CCR's Funding Leadership and Opportunities for Women (FLOW) Project
Between March 2013 and December 2015, CCR implemented a project to transform patriarchy in institutions across four African sub-regions. The aim was to empower women, and to address unequal norms that continue to limit their access to, and participation in, decision-making in peacekeeping and conflict resolution.
Over the course of the three-year project, CCR convened key institutions that engage in social reconstruction, peacebuilding, and peacekeeping from both government and civil society levels to explore, interrogate, capacitate, commit, and ultimately take action that would contribute towards creating more gender-equal institutions.

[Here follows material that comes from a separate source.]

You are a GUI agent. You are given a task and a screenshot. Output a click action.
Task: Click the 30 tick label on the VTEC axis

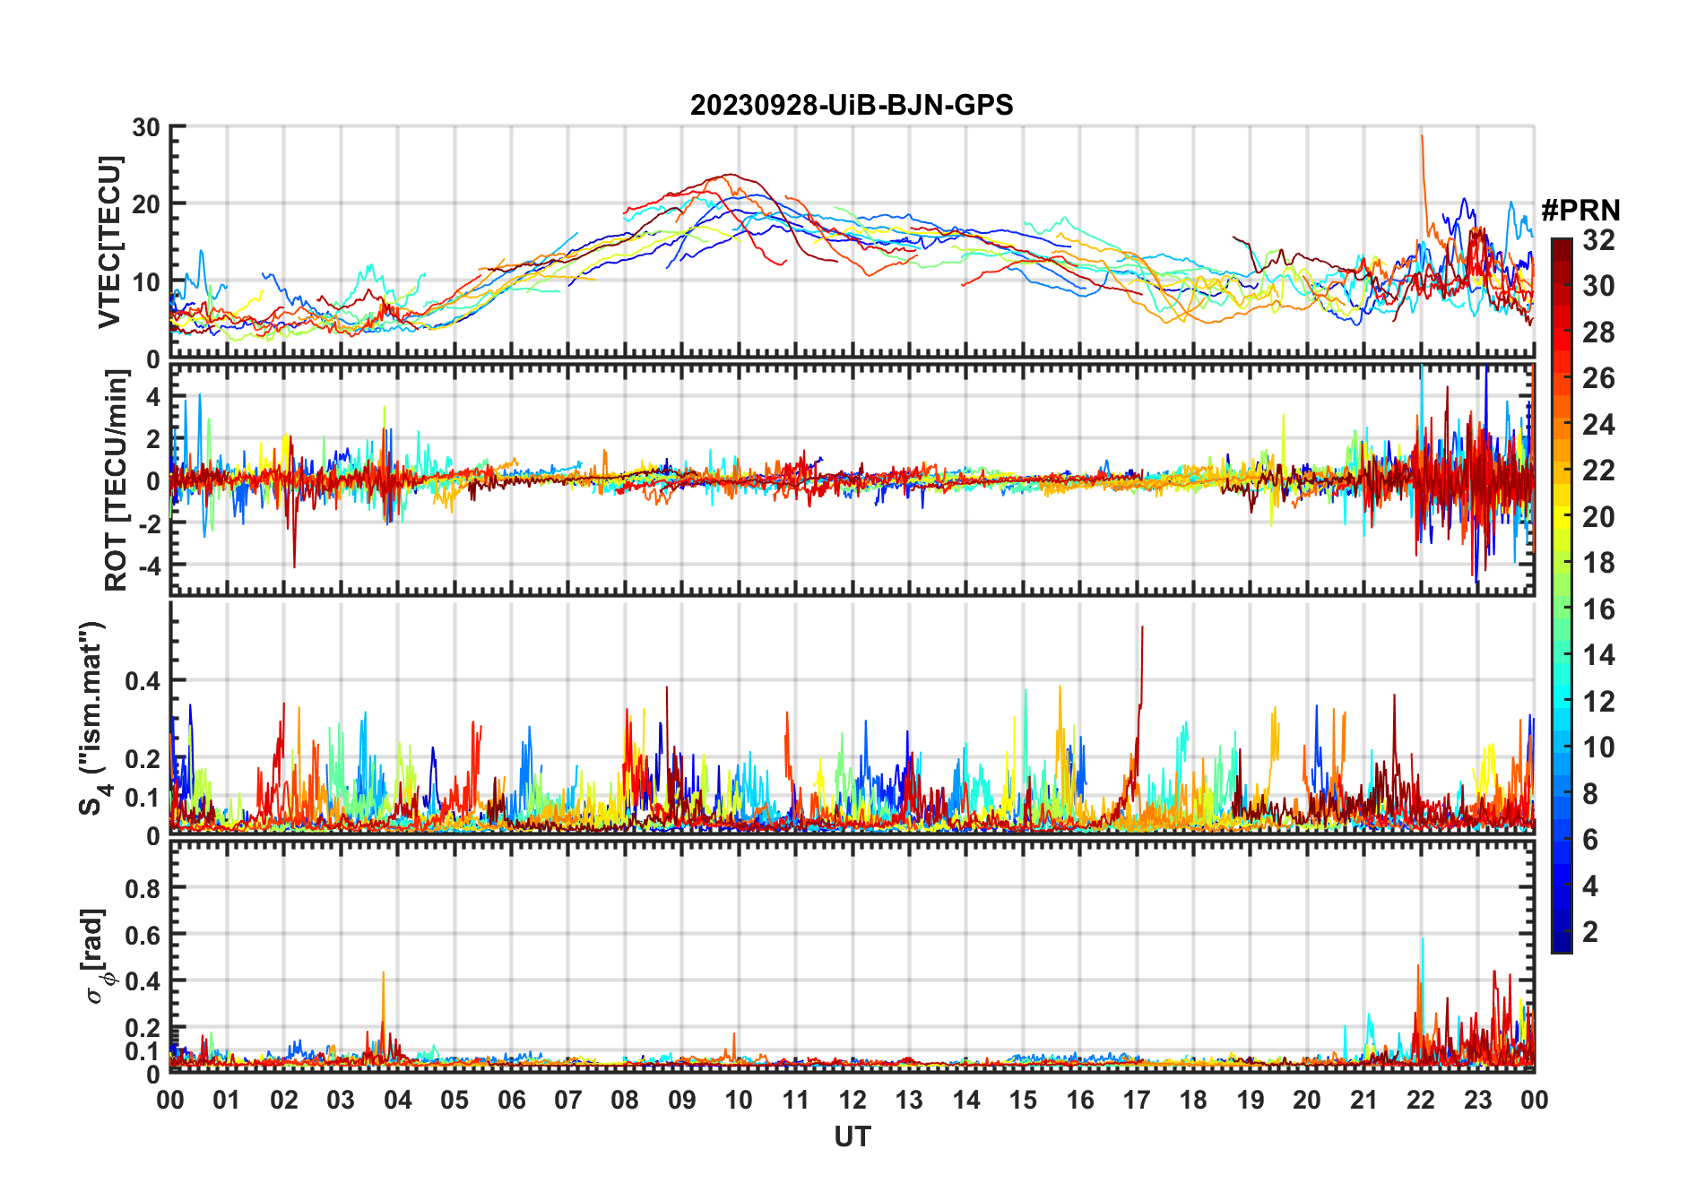pos(146,127)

The inherent assumption of this approach was that more gender-equal institutions would lead to gender-sensitive interventions and programmes, as well as the facilitation of gender equality beyond the actual trained institutions.
During the project period, the Centre built the capacity of institutions from:
- Southern Africa (South Africa and the Democratic Republic of the Congo);
- West Africa (Ghana and Liberia);
- East Africa (Kenya and Uganda); and
- North Africa (Tunisia and Morocco).